* [TASK PROMPT]: Extract, from the records beneath this instruction, each line that contains the word "time".

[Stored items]

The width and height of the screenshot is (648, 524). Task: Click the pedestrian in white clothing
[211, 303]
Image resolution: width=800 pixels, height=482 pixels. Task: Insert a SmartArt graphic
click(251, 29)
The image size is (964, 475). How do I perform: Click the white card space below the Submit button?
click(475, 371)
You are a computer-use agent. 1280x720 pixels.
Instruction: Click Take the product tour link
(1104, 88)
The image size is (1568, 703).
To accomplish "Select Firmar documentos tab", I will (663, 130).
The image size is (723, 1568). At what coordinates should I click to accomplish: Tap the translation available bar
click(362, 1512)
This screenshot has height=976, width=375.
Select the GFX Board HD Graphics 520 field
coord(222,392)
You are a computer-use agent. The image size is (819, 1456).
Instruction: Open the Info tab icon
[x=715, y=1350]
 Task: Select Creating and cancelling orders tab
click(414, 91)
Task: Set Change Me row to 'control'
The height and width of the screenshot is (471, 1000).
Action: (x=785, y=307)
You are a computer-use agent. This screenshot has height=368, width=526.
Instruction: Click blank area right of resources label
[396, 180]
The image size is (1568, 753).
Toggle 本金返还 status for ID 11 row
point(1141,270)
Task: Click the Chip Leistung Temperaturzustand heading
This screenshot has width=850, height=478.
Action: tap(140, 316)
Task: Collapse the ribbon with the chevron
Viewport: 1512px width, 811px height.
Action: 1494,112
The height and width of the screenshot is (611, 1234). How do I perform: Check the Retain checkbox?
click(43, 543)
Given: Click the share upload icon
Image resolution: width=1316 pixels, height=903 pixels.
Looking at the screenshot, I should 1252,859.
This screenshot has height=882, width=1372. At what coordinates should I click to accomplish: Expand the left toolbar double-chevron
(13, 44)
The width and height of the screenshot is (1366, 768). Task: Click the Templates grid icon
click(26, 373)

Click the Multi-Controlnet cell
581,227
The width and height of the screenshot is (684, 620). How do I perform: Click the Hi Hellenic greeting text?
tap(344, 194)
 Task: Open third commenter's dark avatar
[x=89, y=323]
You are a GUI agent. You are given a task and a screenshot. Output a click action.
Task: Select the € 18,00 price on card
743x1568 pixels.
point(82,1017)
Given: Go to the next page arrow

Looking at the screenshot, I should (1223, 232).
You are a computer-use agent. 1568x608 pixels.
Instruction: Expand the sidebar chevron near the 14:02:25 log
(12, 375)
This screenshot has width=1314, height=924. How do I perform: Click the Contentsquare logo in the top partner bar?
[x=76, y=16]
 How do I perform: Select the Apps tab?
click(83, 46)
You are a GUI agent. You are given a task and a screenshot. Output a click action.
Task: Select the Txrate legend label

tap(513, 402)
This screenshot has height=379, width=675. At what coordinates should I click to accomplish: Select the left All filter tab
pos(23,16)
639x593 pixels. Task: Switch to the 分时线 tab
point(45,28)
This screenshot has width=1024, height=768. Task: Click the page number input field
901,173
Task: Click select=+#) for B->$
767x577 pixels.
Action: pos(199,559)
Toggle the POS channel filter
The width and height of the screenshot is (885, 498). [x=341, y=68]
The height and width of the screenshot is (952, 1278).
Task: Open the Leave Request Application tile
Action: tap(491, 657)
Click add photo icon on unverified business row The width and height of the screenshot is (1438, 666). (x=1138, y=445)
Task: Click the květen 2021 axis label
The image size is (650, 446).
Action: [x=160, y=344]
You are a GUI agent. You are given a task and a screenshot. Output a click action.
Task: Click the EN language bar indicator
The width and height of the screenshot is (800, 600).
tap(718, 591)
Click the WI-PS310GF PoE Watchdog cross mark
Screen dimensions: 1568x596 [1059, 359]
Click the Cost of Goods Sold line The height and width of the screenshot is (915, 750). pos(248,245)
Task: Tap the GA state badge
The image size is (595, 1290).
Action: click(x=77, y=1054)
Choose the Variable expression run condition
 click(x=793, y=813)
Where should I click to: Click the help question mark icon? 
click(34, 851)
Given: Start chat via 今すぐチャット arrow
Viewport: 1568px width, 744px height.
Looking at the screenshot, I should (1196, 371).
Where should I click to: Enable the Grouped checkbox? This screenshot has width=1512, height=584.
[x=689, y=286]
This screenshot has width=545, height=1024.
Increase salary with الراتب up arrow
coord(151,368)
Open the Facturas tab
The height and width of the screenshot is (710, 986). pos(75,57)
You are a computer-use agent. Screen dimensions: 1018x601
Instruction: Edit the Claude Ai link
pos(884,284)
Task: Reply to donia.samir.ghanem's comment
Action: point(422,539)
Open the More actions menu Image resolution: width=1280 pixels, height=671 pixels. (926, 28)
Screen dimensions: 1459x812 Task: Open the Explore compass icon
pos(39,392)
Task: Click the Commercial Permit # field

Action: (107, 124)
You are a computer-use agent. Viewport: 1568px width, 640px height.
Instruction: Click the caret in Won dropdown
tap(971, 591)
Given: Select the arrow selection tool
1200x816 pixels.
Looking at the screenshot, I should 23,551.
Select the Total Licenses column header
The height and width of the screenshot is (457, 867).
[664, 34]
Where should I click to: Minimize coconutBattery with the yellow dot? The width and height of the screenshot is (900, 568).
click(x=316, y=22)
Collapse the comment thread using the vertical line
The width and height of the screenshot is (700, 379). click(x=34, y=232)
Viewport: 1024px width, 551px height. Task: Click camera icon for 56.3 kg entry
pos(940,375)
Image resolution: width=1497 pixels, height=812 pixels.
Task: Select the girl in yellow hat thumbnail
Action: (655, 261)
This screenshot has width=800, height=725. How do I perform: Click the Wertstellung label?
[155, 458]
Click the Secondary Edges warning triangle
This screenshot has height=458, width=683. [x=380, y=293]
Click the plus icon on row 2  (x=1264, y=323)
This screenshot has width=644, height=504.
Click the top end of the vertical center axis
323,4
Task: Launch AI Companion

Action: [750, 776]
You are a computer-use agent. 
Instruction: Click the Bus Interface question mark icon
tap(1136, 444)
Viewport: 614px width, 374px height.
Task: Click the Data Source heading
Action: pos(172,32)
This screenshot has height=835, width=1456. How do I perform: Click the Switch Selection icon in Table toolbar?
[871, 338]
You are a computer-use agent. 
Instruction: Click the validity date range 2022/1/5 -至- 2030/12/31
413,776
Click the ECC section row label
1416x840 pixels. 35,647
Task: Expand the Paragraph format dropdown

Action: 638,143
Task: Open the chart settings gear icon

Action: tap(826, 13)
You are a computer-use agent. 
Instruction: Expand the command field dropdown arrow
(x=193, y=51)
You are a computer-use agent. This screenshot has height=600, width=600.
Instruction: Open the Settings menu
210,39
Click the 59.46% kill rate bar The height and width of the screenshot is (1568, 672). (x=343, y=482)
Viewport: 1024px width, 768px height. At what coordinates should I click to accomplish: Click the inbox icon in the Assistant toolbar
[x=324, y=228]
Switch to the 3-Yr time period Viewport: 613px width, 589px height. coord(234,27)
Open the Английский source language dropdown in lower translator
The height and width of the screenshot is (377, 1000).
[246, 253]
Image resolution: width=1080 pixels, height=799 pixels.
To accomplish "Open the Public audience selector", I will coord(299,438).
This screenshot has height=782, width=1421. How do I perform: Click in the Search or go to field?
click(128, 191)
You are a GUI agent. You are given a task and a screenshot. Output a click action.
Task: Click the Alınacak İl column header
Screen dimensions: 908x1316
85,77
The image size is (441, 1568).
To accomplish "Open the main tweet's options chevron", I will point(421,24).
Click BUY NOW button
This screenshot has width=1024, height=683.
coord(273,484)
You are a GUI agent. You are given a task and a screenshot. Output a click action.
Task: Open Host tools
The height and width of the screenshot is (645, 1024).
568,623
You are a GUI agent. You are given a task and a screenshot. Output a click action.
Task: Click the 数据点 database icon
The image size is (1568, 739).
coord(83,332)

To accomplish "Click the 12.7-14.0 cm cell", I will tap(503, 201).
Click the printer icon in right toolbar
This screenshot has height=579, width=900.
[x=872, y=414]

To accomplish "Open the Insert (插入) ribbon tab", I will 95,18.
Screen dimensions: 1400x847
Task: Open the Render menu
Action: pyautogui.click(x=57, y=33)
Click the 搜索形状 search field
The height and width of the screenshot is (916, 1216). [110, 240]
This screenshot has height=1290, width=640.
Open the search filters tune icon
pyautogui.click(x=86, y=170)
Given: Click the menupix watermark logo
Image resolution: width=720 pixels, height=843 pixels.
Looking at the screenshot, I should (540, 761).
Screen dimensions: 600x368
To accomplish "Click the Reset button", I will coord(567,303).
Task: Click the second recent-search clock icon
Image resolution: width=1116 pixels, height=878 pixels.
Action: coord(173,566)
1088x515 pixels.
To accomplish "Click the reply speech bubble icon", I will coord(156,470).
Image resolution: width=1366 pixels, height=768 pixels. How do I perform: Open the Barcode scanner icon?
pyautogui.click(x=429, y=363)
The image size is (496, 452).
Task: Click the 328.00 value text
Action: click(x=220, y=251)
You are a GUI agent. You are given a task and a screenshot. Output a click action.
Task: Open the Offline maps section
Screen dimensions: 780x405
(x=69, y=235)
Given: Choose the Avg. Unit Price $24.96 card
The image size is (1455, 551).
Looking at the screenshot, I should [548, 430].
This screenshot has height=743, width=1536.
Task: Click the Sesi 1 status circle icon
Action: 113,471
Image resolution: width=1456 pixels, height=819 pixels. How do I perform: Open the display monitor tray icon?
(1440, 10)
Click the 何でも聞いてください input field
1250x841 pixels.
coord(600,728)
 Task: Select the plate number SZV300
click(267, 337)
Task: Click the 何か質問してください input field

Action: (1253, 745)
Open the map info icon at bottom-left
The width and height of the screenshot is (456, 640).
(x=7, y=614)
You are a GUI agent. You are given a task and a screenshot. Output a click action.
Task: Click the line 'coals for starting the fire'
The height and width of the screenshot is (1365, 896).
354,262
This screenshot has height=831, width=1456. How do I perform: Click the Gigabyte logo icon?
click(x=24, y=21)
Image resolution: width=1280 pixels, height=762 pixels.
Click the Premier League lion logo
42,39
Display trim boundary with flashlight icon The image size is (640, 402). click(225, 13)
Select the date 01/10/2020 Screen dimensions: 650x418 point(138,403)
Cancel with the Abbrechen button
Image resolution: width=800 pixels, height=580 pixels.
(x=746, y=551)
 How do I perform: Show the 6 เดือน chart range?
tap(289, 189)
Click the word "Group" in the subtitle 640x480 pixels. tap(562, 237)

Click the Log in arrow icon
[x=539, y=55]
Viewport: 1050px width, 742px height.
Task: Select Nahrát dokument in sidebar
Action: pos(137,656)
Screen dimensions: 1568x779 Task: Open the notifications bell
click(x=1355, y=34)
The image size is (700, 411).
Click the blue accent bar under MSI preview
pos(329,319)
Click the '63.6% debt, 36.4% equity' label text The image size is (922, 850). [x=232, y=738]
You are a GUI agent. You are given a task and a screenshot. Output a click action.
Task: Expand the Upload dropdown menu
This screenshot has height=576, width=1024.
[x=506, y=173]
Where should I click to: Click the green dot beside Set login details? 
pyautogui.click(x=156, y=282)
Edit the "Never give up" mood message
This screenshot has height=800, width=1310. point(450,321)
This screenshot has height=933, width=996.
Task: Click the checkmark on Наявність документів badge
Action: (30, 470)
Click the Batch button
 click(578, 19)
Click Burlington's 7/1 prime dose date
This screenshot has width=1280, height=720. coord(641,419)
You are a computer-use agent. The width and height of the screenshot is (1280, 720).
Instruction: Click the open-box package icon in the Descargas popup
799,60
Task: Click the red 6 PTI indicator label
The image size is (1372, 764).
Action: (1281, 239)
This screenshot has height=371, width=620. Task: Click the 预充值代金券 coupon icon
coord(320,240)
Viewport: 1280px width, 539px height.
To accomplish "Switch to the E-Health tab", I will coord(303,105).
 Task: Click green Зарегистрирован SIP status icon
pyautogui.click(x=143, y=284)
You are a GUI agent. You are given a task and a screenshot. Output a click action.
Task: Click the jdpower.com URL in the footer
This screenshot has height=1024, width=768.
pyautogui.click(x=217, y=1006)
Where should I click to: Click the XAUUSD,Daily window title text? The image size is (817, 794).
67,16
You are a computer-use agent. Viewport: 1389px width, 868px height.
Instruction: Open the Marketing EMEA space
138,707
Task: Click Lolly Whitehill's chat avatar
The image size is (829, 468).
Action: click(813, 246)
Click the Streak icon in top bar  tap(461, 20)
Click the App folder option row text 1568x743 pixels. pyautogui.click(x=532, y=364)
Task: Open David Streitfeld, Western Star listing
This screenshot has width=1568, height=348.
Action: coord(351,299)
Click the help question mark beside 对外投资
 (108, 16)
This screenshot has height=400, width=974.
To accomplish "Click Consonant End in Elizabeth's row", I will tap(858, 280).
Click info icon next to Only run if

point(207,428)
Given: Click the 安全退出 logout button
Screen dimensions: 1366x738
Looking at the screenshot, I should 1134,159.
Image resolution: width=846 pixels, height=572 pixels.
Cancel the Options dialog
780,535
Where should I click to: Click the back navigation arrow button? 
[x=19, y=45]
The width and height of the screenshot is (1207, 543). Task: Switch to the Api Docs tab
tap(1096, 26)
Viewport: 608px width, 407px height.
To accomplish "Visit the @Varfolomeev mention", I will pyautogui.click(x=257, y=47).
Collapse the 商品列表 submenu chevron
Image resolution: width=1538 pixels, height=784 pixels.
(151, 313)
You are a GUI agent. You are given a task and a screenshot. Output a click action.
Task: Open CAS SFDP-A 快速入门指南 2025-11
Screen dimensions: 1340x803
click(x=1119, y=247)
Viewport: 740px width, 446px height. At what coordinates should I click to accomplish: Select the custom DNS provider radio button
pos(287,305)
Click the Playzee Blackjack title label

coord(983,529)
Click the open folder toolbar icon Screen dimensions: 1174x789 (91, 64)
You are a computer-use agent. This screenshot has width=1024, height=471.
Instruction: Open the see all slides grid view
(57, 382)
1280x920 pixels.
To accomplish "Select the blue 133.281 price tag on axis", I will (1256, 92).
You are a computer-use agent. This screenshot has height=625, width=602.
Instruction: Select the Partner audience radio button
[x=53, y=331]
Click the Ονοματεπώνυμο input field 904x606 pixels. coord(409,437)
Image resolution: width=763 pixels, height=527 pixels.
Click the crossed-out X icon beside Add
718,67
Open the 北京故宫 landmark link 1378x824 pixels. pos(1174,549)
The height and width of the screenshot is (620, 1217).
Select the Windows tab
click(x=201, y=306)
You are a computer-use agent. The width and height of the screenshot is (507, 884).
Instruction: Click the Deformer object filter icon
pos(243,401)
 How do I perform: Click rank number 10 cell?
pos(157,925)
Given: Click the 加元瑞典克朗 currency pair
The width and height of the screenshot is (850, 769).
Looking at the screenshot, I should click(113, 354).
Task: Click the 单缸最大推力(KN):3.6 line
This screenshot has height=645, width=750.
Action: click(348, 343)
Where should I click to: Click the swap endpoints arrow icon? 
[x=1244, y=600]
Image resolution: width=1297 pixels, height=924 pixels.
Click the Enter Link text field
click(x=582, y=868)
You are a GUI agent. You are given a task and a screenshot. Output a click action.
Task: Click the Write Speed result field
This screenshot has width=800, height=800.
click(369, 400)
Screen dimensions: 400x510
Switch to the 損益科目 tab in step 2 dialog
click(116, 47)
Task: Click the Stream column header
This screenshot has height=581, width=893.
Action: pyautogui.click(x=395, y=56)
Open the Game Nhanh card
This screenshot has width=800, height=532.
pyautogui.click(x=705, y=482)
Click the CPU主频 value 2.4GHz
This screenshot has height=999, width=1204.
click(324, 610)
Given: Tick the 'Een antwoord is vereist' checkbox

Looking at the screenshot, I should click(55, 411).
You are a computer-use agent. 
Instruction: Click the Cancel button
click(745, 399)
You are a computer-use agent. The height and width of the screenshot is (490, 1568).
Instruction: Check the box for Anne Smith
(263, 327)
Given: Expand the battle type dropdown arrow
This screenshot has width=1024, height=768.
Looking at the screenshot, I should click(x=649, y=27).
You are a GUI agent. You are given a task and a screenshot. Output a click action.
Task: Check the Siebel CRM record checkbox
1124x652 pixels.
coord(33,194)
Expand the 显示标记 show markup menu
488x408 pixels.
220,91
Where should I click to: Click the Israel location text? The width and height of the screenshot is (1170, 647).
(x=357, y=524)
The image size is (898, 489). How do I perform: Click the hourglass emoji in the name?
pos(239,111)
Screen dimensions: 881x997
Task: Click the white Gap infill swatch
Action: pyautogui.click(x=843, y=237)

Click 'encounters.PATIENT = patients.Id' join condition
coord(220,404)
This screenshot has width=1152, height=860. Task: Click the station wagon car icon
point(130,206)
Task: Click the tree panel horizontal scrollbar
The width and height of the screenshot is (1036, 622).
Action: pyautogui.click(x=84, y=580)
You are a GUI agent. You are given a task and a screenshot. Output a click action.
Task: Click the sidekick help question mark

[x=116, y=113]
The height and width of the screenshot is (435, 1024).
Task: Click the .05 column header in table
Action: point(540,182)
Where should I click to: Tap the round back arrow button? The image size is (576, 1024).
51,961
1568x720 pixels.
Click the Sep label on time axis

* [EXPECTED ANSWER]:
Switch to the 3-Yr time period Viewport: 613px width, 589px height. coord(234,27)
Click the Sep label on time axis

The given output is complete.